**The problem**
Print the data once more, exactly as given. Drop the pictures.

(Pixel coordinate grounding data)
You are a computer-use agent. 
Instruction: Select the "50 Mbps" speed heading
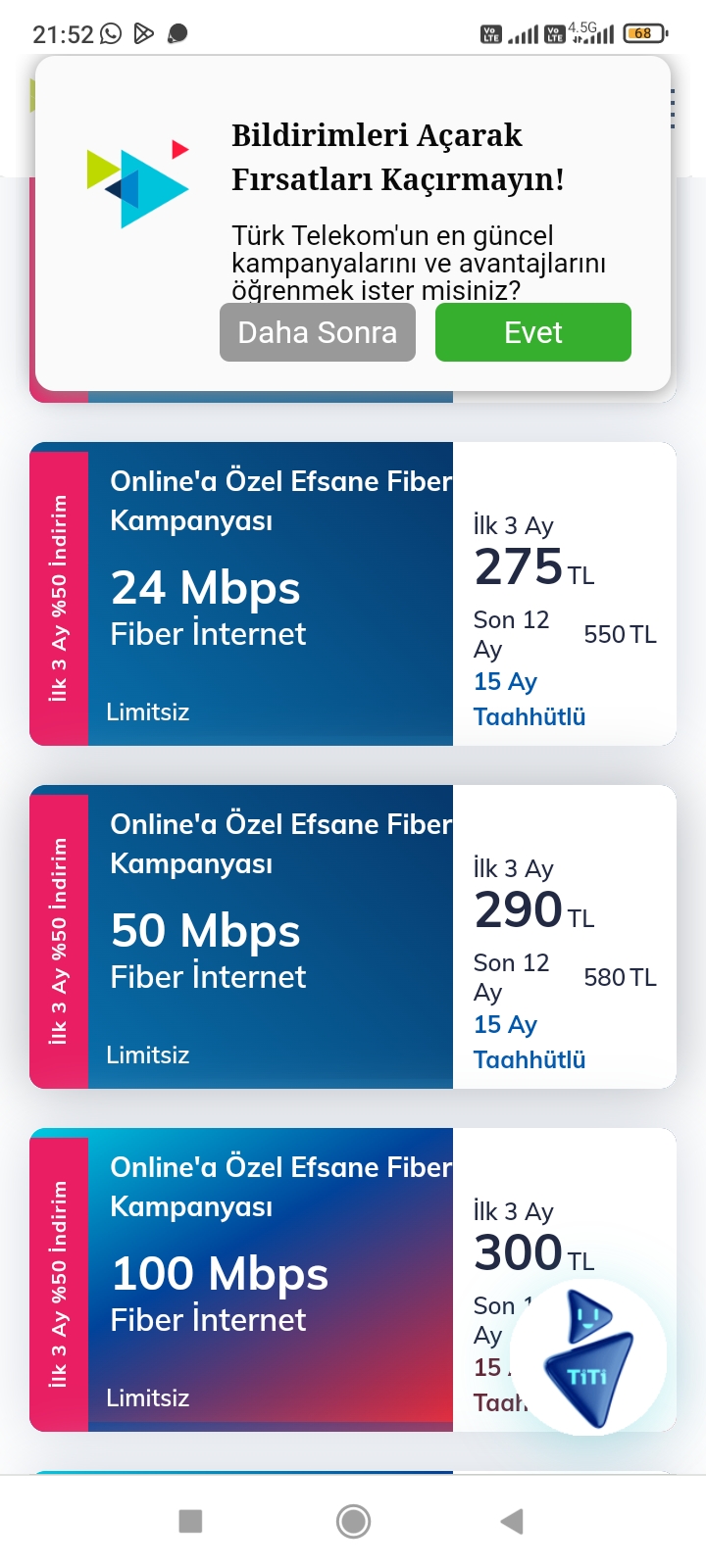coord(206,931)
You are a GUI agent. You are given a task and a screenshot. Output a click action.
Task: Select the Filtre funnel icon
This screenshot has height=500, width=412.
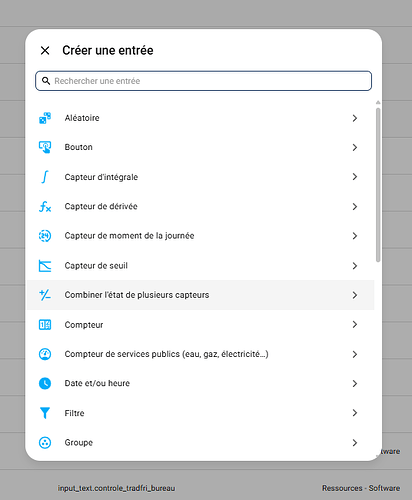[x=45, y=413]
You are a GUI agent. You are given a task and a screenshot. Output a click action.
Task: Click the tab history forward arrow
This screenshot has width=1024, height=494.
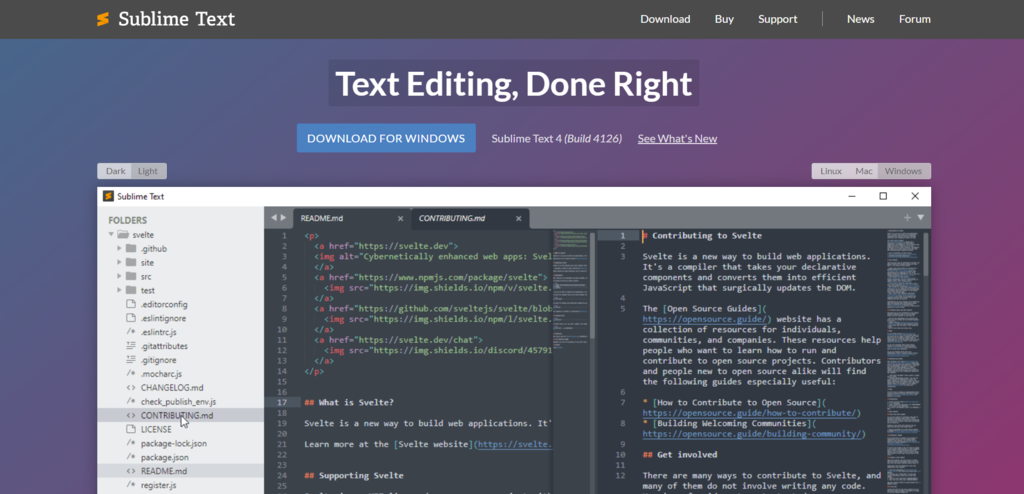pos(284,217)
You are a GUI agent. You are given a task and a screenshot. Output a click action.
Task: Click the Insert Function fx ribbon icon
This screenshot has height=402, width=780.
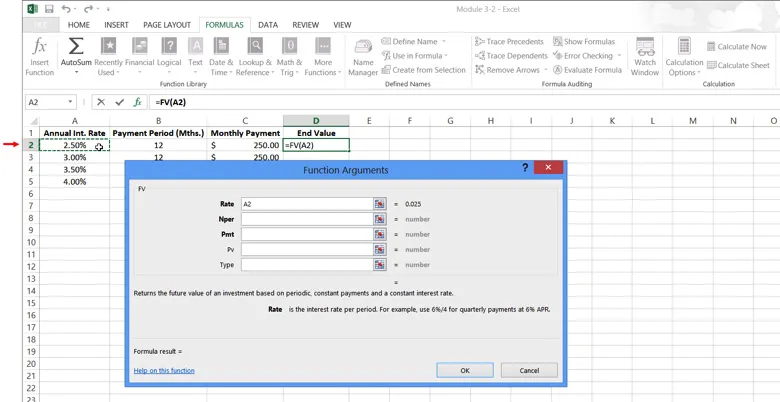pos(39,56)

**Answer to the exercise**
You are a computer-use agent. 
Instruction: Select the "50 Mbps" speed heading
coord(206,931)
You are a GUI agent. You are given a task and a screenshot. Output a click action.
Task: Select the Filtre funnel icon
This screenshot has height=500, width=412.
[x=45, y=413]
You are a GUI agent. You are given a task and a screenshot. Output a click action.
Task: Click the tab history forward arrow
This screenshot has width=1024, height=494.
pos(284,217)
You are a GUI agent. You are given a task and a screenshot. Output a click action.
Task: Click the Insert Function fx ribbon icon
This screenshot has height=402, width=780.
pos(39,56)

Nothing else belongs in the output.